OpenAI's teaching guide is, I'll admit, better than I expected. It doesn't pretend that ChatGPT is a replacement for instruction, and it offers specific prompt suggestions for different pedagogical goals. The section on AI detector limitations is refreshingly honest (the research shows these detectors have unacceptably high false positive rates, particularly for non-native English speakers).
But the guide also reveals something about OpenAI's theory of deployment that concerns me. The document assumes teachers will carefully scaffold AI use, verify outputs, and design activities that leverage the technology appropriately. This assumes a level of AI literacy and available time that, based on my conversations with educators, most teachers simply don't have. The median K-12 teacher in the United States has received zero hours of professional development on AI in education. Zero.
The guide also doesn't address the equity implications of a freemium model. The most powerful features are likely to end up behind paywalls (this hasn't been announced, but it's the pattern with every OpenAI product). Students with resources will get AI tutoring with interactive visualisations. Students without resources will get, well, whatever the free tier offers.
If I could design the research agenda here, I'd want several things that don't currently exist.
First, randomised controlled trials comparing ChatGPT with interactive visualisations against (a) ChatGPT without visualisations, (b) standalone tools like Desmos, and (c) traditional instruction. The outcome measures should include both immediate performance and transfer to novel problems. Sample sizes should be in the thousands, not dozens.

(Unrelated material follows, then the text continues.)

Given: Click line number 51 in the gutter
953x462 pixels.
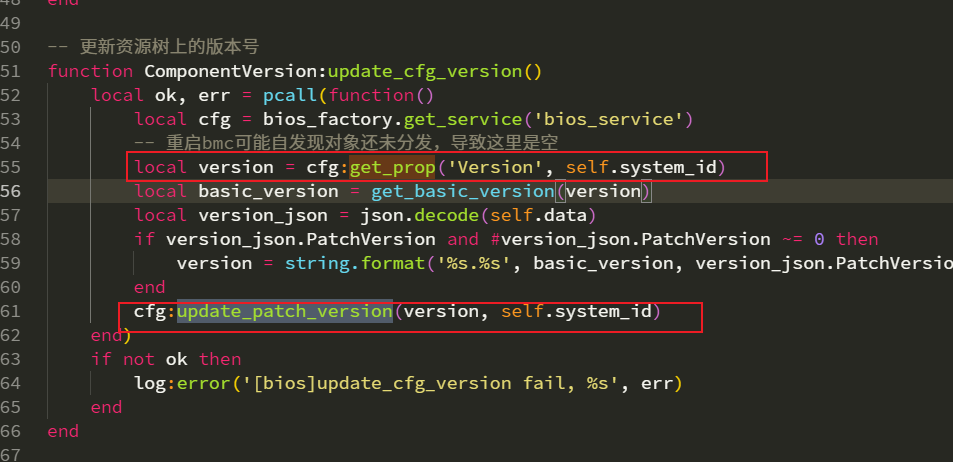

Second, error analysis at scale. How often do the visualisations contain mistakes? What types of mistakes? How do students respond when they encounter an error? Do they catch it, or do they incorporate the misconception?
Third, longitudinal studies on mathematical identity. This is harder to measure, but I worry about what happens to students' sense of themselves as mathematical thinkers when they always have an AI available. The short-term outcome (solved the problem) isn't the same as the long-term outcome (developed mathematical reasoning capacity).
Fourth, studies specifically examining how teachers actually use these tools in practice, not in controlled experimental settings. Deployment conditions matter enormously, and the gap between intended use and actual use in educational technology is consistently large.
I don't think there's a clean answer here, which is sort of the point. The technology is impressive in a technical sense. The pedagogical value is unproven. The risks are real but also not well-quantified.
My tentative position (and I want to emphasise the tentativeness) is that these tools are probably fine as a supplement for students who already have solid foundational understanding and are using the AI to explore extensions or check their reasoning. For students who are struggling with basics, I'm more skeptical. The risk of building misconceptions from AI errors, or of developing learned helplessness, seems higher when the foundation isn't solid.
For teachers, I'd suggest treating this the way you'd treat any new educational technology: with interested skepticism. Try it yourself before assigning it to students. Design activities where you can observe how students are actually using it. Be prepared to pull back if you see signs of over-reliance or confusion.
And for OpenAI and other companies building these tools: publish your efficacy data. If you've done internal studies, release them. If you haven't, do them. The field of educational technology is littered with products that were technically sophisticated and pedagogically useless. Whether this announcement represents genuine progress or just another entry in that category remains, frustratingly, unclear.